During FDA’s recent inspection of Promise Pharmacy’s facility, investigators observed insanitary conditions, including poor sterile production practices and inadequate design of one of its processing rooms, which raised concerns about the company’s ability to assure the sterility of its drug products from that processing room.
Examples of products compounded in this room include bremelanotide, sermorelin, BPC-157, arginine HCL, leucine/isoleucine/valine, dexapanthenol and/or ascorbic acid. There may be additional drug products that were compounded in that processing room.
Health care professionals should contact Promise Pharmacy for any questions concerning whether drug products obtained from the pharmacy were produced in the inadequately designed processing room and immediately check their medical supplies, quarantine any purportedly sterile drug products of concern, and not administer them to patients. Health care professionals should also make alternative arrangements to replace any medications produced in the inadequately designed processing room from reliable sources that adhere to proper quality standards.
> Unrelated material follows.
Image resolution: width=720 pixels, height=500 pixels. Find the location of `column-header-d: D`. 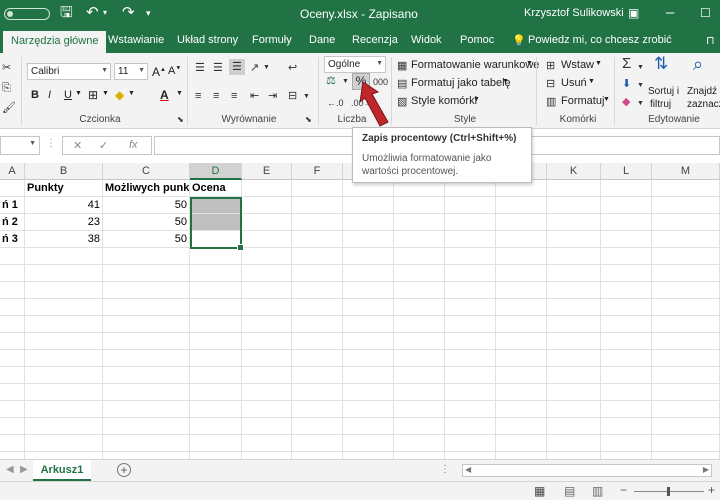

column-header-d: D is located at coordinates (216, 172).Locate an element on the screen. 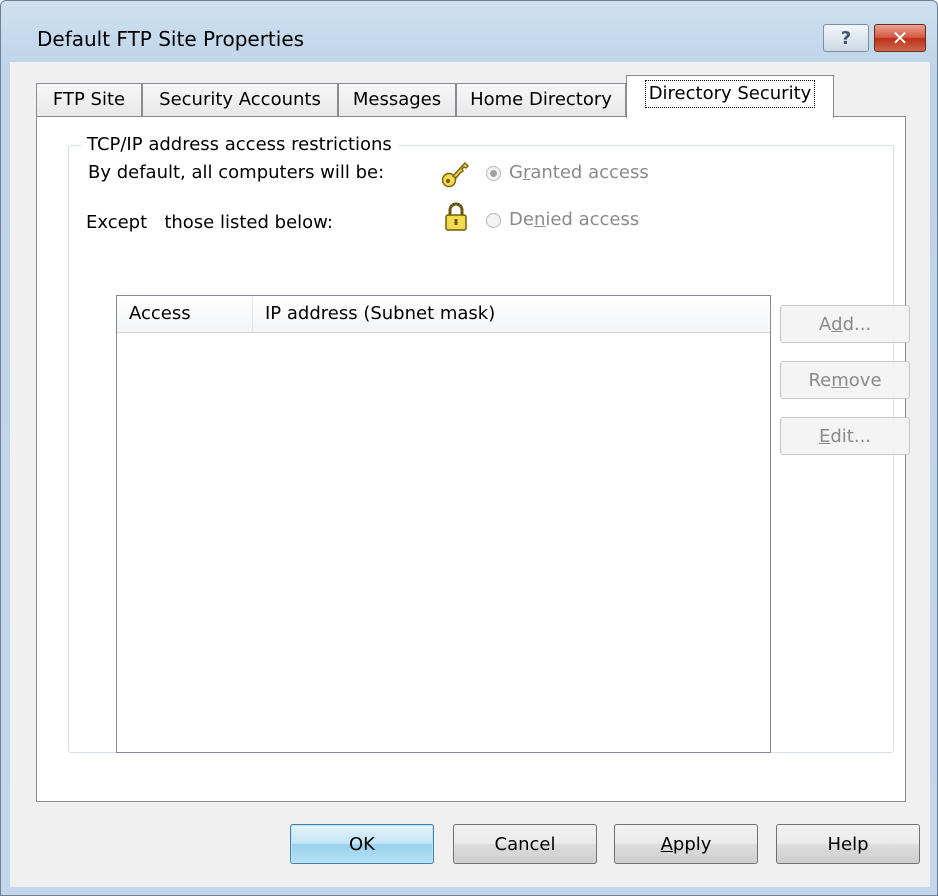 The height and width of the screenshot is (896, 938). tab-ftp-site: FTP Site is located at coordinates (89, 100).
Patients who have received drug products intended to be sterile compounded by Promise Pharmacy and have concerns should consult their health care professional.
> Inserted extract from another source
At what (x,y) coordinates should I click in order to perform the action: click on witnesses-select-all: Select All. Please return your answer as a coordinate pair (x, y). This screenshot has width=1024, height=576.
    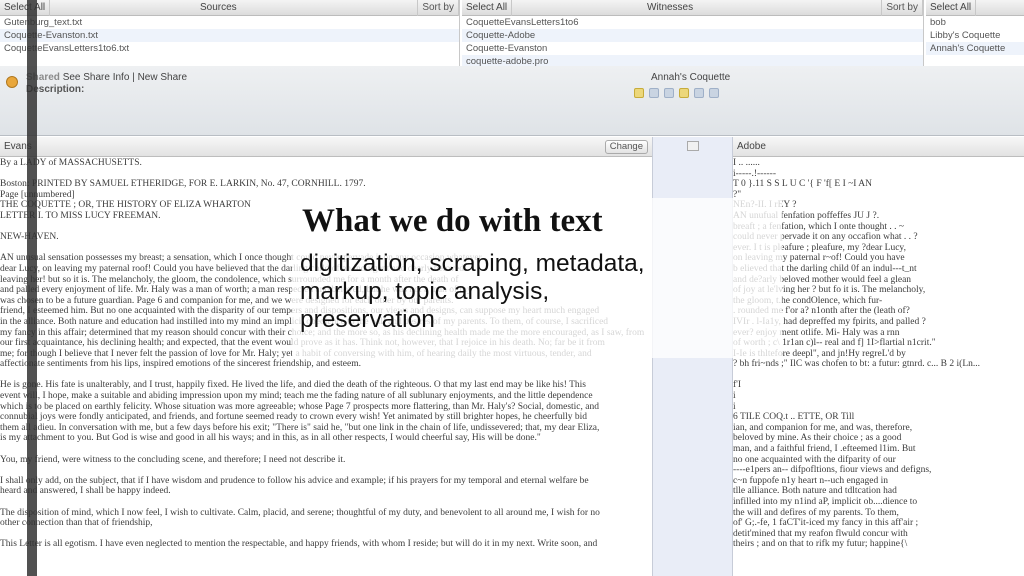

On November 13, 2018, FDA recommended that Promise Pharmacy recall all unexpired drug products intended to be sterile and cease sterile operations until the company makes adequate corrections at its facility. On November 14 and November 19, 2018, Promise Pharmacy informed FDA that it would voluntarily cease sterile operations in the inadequately designed processing room; however, the company refused to recall drug products it compounded in that room.
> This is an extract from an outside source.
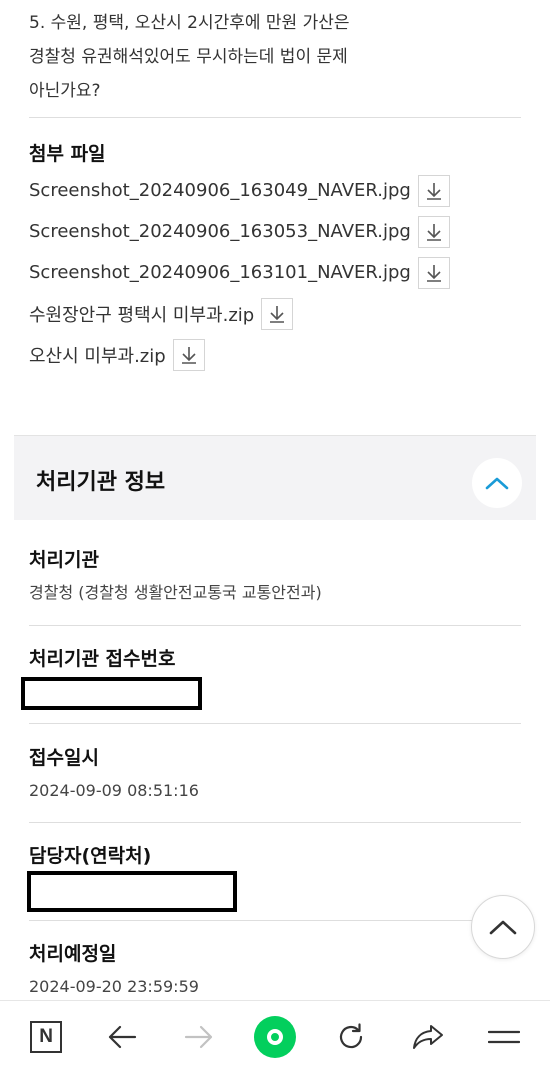  I want to click on naver-home-icon: N, so click(46, 1037).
During FDA’s recent inspection, on October 22, 2018, Promise Pharmacy did conduct a limited voluntary recall of prednisolone and gatifloxacin ophthalmic solutions due to small particulate floating in the solutions.
FDA is not aware of any recent adverse events associated with the use of products from Promise Pharmacy. FDA encourages health care professionals and patients to report adverse reactions or quality problems experienced with the use of these products to the FDA’s MedWatch Adverse Event Reporting program by:
Completing and submitting the report online at www.fda.gov/medwatch/report.htm; or
Downloading and completing the form, then submit it via fax at 1-800-FDA-0178.